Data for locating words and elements
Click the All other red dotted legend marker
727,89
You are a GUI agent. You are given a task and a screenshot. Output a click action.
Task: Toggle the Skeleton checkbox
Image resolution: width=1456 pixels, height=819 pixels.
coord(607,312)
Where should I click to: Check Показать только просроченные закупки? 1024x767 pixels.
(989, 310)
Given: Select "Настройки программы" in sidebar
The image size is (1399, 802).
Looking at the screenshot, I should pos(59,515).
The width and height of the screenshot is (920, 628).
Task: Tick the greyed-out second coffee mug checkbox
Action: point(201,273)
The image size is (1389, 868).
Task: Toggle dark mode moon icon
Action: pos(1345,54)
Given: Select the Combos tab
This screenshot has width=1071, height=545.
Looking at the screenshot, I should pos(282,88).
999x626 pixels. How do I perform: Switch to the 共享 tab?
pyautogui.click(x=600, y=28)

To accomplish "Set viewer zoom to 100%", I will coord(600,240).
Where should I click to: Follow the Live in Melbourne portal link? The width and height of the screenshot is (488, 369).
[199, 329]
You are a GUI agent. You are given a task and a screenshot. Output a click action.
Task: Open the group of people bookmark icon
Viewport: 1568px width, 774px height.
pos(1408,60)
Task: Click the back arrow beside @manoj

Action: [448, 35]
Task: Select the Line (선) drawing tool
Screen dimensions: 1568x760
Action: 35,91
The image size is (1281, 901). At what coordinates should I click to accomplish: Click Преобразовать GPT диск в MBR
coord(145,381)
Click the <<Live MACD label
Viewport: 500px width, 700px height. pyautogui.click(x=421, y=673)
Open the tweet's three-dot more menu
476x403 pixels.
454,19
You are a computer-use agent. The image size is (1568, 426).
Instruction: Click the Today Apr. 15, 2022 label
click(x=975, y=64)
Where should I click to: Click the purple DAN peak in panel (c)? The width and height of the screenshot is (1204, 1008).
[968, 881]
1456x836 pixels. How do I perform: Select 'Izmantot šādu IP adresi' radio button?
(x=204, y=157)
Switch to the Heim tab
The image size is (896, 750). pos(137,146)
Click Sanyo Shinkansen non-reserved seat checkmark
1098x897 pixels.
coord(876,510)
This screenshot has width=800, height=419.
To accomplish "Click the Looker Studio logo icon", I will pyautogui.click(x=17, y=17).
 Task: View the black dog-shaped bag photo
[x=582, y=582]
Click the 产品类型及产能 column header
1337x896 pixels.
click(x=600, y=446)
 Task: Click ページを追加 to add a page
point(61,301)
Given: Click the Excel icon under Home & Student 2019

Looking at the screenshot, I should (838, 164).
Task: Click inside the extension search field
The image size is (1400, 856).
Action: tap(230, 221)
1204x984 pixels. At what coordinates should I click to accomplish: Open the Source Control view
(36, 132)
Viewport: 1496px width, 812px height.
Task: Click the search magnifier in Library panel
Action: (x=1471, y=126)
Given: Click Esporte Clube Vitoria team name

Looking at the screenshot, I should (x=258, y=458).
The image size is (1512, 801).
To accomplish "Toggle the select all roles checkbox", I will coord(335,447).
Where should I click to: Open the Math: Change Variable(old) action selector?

GIVEN INSTRUCTION
Reproduce the lines above word for word, starting at the line that contains "The image size is (1281, 901)." and ending at the line that contains "click(x=975, y=64)".

TASK RESULT
The image size is (1281, 901). At what coordinates should I click to accomplish: Click Преобразовать GPT диск в MBR
coord(145,381)
Click the <<Live MACD label
Viewport: 500px width, 700px height. pyautogui.click(x=421, y=673)
Open the tweet's three-dot more menu
476x403 pixels.
454,19
You are a computer-use agent. The image size is (1568, 426).
Instruction: Click the Today Apr. 15, 2022 label
click(x=975, y=64)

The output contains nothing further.